▶ Цель задания
Повторите дословно часть исходного текста, начиная со слов «Не менее уязвим» и заканчивая словами «совсем о другом.» включительно.

Газета Завтра - Газета Завтра 848 (7 2010)
Не менее уязвим Сергеев тогда, когда утверждает, что у современных интерпретаторов жизненная реальность в произведениях русской классики обрела "статус бытийного эталона, воплощённой гармонии в межличностных и общественных отношениях". Не знаю, кого имеет в виду автор статьи, но подобное могут утверждать только безумцы, фантазёры, люди, абсолютно не знающие и не понимающие отечественную литературу ХIХ века. Более чем очевидно, что мир "Мёртвых душ", "Обломова", "Евгения Онегина", "Преступления и наказания", "Грозы", "Анны Карениной" и т.д. — очень далёк от воплощённой гармонии, бытийного эталона. Высказывания же Ивана Есаулова и Ирины Гречаник, приводимые Сергеевым в качестве подтверждения его тезиса, явно вырваны из контекста и ничего не доказывают, ибо в них говорится совсем о другом.

▶ Строки данных

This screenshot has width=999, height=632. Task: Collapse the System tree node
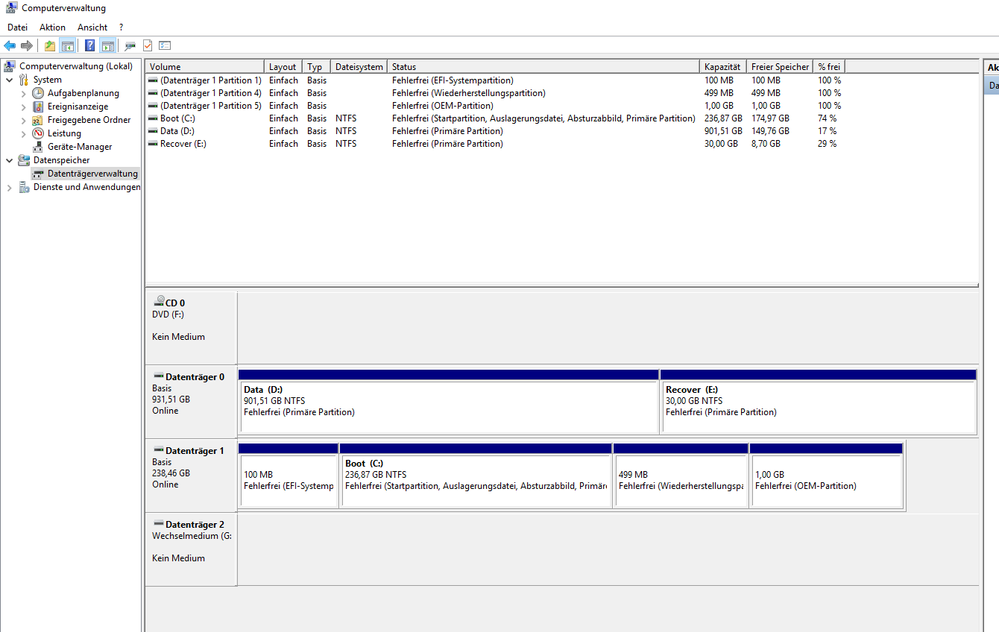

▶ Решение
Не менее уязвим Сергеев тогда, когда утверждает, что у современных интерпретаторов жизненная реальность в произведениях русской классики обрела "статус бытийного эталона, воплощённой гармонии в межличностных и общественных отношениях". Не знаю, кого имеет в виду автор статьи, но подобное могут утверждать только безумцы, фантазёры, люди, абсолютно не знающие и не понимающие отечественную литературу ХIХ века. Более чем очевидно, что мир "Мёртвых душ", "Обломова", "Евгения Онегина", "Преступления и наказания", "Грозы", "Анны Карениной" и т.д. — очень далёк от воплощённой гармонии, бытийного эталона. Высказывания же Ивана Есаулова и Ирины Гречаник, приводимые Сергеевым в качестве подтверждения его тезиса, явно вырваны из контекста и ничего не доказывают, ибо в них говорится совсем о другом.